I've obviously not done what I said. So I hereby swear that I will never say never again.

Maybe.

*You're welcome to follow me on Twitter: @GrandmasBriefs. I'll never guarantee the quality nor quantity of any tweets that may come your way courtesy of me. And THAT never I totally completely stand by.

Today's question:

How about you? What's something you said you'd never do ... then did?

Stupid is as stupid does

I recently received a few compliments from readers about my technical ability and Internet know-how. I was pretty surprised, as I feel rather in the dark about all things HTML related, the language that makes blogging possible. I do know a bit about the Internet and I am pretty darn good at researching this and that online. But I wouldn't say I'm savvy.

I used to think I was pretty darn savvy with the Internet. Heck, I hopped online back in the early 90s -- and had the Prodigy account to prove it! But I now keep my pride and puffery about all things online in check by remembering my biggest online faux pas ever. It involved e-mail. And a few Grandma's Briefs readers know about the horror of which I speak.

Several years ago -- during my pseudo-savvy period -- I was the manager/editor of a small editorial department at the newspaper. At the time of which I write, I was in charge of three writers and one photographer. Because our "office" was just a set of open cubicles in a sea of other open cubicles, privacy was at a minimum. So we used e-mail for many a conversation.

The e-mailed conversations were usually between myself and the three women writers; our male photographer rarely, if ever, joined our e-mailed bitching and complaining. (The IT Department, on the other hand, probably saw each and every pixel we parsed out.) Of the three women with whom I corresponded, one, whom I'll call T, was a rather young gal ... actually so young that years and years earlier, she had been in my Daisy Girl Scout troop. I was her leader, the one who taught her about honor, kindness, how to "Be Prepared" and how to make homemade fortune cookies. T was engaged to a real numbskull of a ninny posing as a man, and as the young gal was younger than my daughters, I felt rather maternal toward her -- and more than a little irritated that her parents hadn't stepped in to put the kibbutz on the relationship with the ninny.

Well, T didn't last long working at the newspaper, but once she left, she still e-mailed us all often and was occasionally privy to the daily e-mail exchange among office mates. One day T sent an e-mail to us three older and wiser former coworkers talking about plans she and her now husband had. I can't remember the details, just that it was a rather naive plan, yet T thought it proved her maturity. I was appalled at her stupidity, her misguidededness, and I immediately e-mailed a reply to the other two older/wiser women in the group to air my bewilderment at T's plan and her penchant for the dumb ass she called her husband.

(Saved data entries)

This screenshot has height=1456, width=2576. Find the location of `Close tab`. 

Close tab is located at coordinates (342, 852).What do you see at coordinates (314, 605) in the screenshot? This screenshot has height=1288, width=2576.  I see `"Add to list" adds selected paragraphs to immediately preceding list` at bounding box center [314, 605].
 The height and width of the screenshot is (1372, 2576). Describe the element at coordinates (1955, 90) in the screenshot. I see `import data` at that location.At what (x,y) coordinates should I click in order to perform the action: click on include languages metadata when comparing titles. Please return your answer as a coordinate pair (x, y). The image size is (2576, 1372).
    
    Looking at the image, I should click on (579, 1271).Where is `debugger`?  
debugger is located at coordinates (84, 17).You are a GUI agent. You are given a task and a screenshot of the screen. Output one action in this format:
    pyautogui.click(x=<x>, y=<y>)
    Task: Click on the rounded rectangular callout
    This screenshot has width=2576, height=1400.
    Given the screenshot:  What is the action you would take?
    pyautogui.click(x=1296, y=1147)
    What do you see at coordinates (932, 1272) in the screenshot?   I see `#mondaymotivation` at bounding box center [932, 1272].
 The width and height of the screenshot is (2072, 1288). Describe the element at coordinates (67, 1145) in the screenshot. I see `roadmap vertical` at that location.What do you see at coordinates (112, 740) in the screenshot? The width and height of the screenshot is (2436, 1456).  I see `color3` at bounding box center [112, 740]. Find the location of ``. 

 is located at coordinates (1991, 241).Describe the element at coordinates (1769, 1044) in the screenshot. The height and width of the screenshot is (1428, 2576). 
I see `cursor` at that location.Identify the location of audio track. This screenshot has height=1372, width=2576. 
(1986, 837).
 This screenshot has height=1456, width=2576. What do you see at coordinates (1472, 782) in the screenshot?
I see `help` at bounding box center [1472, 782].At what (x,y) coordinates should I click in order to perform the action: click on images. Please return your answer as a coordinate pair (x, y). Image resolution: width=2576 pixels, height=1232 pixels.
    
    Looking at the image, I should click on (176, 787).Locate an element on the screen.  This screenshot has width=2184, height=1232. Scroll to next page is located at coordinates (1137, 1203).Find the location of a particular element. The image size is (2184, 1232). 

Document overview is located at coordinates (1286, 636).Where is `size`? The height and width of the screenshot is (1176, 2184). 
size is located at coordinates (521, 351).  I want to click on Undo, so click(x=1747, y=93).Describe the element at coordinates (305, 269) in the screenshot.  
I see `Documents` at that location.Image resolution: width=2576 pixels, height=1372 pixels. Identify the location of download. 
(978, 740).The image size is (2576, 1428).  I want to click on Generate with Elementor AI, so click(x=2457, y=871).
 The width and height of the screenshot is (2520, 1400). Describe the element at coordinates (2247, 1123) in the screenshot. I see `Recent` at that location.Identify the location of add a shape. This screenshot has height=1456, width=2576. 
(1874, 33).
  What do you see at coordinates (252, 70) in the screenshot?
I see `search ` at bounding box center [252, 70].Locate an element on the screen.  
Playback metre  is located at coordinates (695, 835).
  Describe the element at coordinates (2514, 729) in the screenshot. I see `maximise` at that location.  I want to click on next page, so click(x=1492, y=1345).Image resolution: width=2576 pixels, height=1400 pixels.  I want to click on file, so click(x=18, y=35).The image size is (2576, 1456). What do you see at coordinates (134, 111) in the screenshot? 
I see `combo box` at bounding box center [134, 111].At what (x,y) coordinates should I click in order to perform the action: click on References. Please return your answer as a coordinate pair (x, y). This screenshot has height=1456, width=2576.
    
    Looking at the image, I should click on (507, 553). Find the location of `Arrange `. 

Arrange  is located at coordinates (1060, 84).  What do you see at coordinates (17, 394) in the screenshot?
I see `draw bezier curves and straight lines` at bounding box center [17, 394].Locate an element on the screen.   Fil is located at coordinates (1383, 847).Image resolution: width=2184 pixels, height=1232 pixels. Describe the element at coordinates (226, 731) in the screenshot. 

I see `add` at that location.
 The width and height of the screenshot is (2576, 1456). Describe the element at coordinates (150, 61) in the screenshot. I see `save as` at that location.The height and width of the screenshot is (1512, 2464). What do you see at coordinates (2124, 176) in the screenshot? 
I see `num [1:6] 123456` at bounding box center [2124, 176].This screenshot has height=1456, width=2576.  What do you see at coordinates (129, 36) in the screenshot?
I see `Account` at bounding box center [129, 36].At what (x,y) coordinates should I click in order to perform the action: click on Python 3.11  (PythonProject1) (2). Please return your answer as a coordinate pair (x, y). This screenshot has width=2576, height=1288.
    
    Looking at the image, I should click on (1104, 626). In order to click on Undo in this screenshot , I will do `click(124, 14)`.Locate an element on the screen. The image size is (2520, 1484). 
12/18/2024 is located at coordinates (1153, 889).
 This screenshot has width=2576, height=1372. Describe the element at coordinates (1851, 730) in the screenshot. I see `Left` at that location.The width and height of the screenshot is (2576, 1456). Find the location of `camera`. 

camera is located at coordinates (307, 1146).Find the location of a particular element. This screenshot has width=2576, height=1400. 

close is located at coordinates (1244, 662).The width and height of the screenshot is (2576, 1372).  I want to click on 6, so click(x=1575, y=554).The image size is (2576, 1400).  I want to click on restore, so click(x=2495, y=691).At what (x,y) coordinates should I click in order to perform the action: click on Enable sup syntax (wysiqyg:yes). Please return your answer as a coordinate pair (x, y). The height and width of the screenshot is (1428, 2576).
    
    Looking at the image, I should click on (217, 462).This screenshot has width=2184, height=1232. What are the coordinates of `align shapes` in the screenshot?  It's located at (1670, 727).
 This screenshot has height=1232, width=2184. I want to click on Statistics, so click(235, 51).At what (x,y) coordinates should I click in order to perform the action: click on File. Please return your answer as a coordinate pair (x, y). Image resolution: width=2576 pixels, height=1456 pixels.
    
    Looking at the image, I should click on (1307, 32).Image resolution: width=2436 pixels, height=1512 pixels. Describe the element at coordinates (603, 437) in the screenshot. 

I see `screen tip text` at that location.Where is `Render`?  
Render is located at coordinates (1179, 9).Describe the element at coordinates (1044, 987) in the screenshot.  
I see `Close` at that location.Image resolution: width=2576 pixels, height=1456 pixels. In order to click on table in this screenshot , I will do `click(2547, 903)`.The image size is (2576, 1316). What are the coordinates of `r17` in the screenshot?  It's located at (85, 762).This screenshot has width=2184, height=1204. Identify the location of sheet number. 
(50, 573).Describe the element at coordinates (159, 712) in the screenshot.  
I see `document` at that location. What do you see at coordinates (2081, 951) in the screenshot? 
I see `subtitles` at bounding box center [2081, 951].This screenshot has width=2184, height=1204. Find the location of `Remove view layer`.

# [EXERCISE REQUIREMENTS]
#1 Do these statements agree with the blog post above the data? (a) The author went online in the early 1990s. (b) The author supervised four writers at the newspaper. (c) The male photographer often took part in the e-mailed conversations. Please answer yes or no for each and quote the words from the blog post that decide it.
#2 Resume the blog post from its final sentence, keeping its voice and first-person telling.

# [ANSWERS FOR THE EXERCISE]
#1
(a) Yes: "I hopped online back in the early 90s -- and had the Prodigy account to prove it!"
(b) No: "I was in charge of three writers and one photographer."
(c) No: "our male photographer rarely, if ever, joined our e-mailed bitching and complaining."

#2
Only, I didn't hit "Reply" to just the two older/wiser women; I hit "Reply All." Which meant T got my the message ... quickly. She got the message that I wasn't the nice Daisy leader she once called Miss Lisa. Instead, I was a mean and bitter old woman who said mean and bitter things to someone to whom I once served as a mentor, someone who was just young and naive and trying to make her way in the world.

I was horrified that someone as e-mail and Internet savvy as myself could commit such a basic error of online correspondence (and judgement!). What a dunce was I.

I immediately (after freaking out to my coworkers) e-mailed T, privately, to apologize for the things I said. She graciously accepted my apology ... and never e-mailed me again. Which I deserved.

The young gal whom I once taught about manners then later interview techniques taught me even greater lessons. Not only did she teach me to always, always, ALWAYS check to see which reply option I've chosen when sending an e-mail, she also taught me that I should never, ever, EVER be snippy, snotty and snarky.

Especially not in writing.*

That, my dear readers, is why I will never consider myelf savvy -- online or otherwise.

*I'm embarrassed to admit that, unfortunately, I occasionally need refresher courses in those lessons. But I'm working on it.

Today's question:

With whom did you most memorably stick your foot in your mouth ... or send an e-mail that should not have been sent?